Le personnage était incroyablement dessiné dans une scène sans décor, hormis une balustrade en marbre vert. Giovanni avait voulu défier Andrea Mantegna sur son propre terrain, certes, mais avait poussé plus loin son désir de représentation. Un peintre est un homme qui veut dessiner le monde, désire le remodeler, le façonner. Il le donne à voir, il l’offre aux autres citoyens de la Terre, sans hiérarchie aucune, avec simplicité, comme s’il était dépositaire d’une volonté de partage, un principe propre à toutes les religions du Livre, ainsi que je l’apprendrai plus tard, au contact des juifs et des mahométans.

Je tentai de faire abstraction des personnages de la Bible et je notai les membres de notre famille. Il n’en manquait qu’un seul, moi-même. Je fus incapable de demander à mon frère pourquoi, tant la question me paraissait portée sur la vanité. Pourtant, avec le temps, je pense que j’aurais dû surmonter ce sentiment stupide que j’ai appris à combattre, réflexe de culpabilité, réceptacle des engeances judéo-chrétiennes, flagellation de supplicié en puissance car l’homme s’estime dépositaire du Christ. La culpabilité nous permet d’offrir notre âme en pâture, de demander pardon pour on ne sait quoi, de prêter le flanc à des fautes ancestrales, surgies de la nuit des temps, et justifie souvent une vanité suprême.
Giovanni s’était lui-même représenté en bel éphèbe rajeuni au côté d’Andrea, comme si le disciple avait surpassé le maître depuis longtemps.
Mais aucune trace de Gentile.
Je ne m’en offusquai pas, ce qui fut, j’en conviens, une erreur fondamentale.
Le frère avait été affecté et la mère qui n’en était pas une, pour Giovanni du moins, avait été sublimée, autant que la Vierge Marie : Anna Rinversi, sur la gauche du tableau, portait un regard attendrissant à la fois sur Marie et l’enfant Jésus, sur lequel elle semblait veiller autant que s’il s’agissait de son propre enfant. Tous les peintres leur vie durant recherchent la grâce. Mon frère était en quête de ses origines. Giovanni s’inventait une maternité à distance et offrait à Anna une rédemption, il lui donnait ce qu’un homme blessé, meurtri jusqu’au plus profond de son âme peut léguer de plus beau à l’humanité : le pardon. Le Christ remplaçait le fils adopté.
Ce tableau incarne la plus grande preuve du génie de mon frère.
Il porte aussi le signe de son fardeau, de ses affres.
Il cache les clés de ses angoisses.
Il recèle les secrets de la famille Bellini, pour le meilleur et pour le pire.

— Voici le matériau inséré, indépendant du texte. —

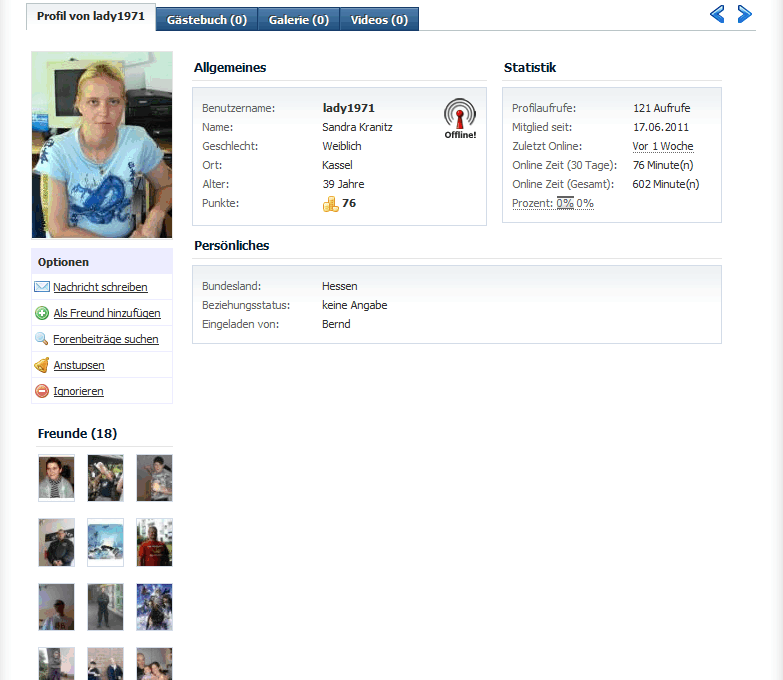Click the Offline status antenna icon

460,118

Sur le coup, je pris cependant mon absence du tableau comme une marque de trahison. J’en ressentais une meurtrissure, une peine infinie.
Giovanni avait-il oublié nos joies d’enfants, ma volonté de tout partager avec lui, et même nos premières amours, dont la fille Loredan ?
Où étaient nos bains communs dans la lagune, nos joies à contourner les bancs de sable, notre excitation à nous moquer des gondoliers devant Murano ?
Où étaient nos atermoiements lorsque soudainement s’élevait la brume au-dessus des canaux, comme une parabole biblique ?
Où se cachaient désormais nos rires d’adolescent lorsque l’humidité qui scelle le destin de Venise forçait les vieillards à se courber un peu plus et à maugréer en grimpant les marches des pontins ?
Où se nichaient nos émois devant les tableaux de maîtres à la Scuola di San Marco, que notre père fréquentait souvent, surtout depuis son déménagement durant notre enfance sur le campo Santi Giovanni e Paolo ?
Où s’était envolé notre émerveillement devant la façade recouverte d’or de la Ca’ d’Oro du procurateur Contarini ?

Un terrible secret nous liait, encore inconnu de nous deux, mais que nous pressentions. Souvent les commanditaires d’œuvres et les maîtres de Venise nous ont incités à la concurrence mais nous résistions. Je pouvais rivaliser avec les autres peintres mais pas avec mon frère.
La peinture sert d’abord à réinventer le monde. Elle peut aussi débusquer les secrets.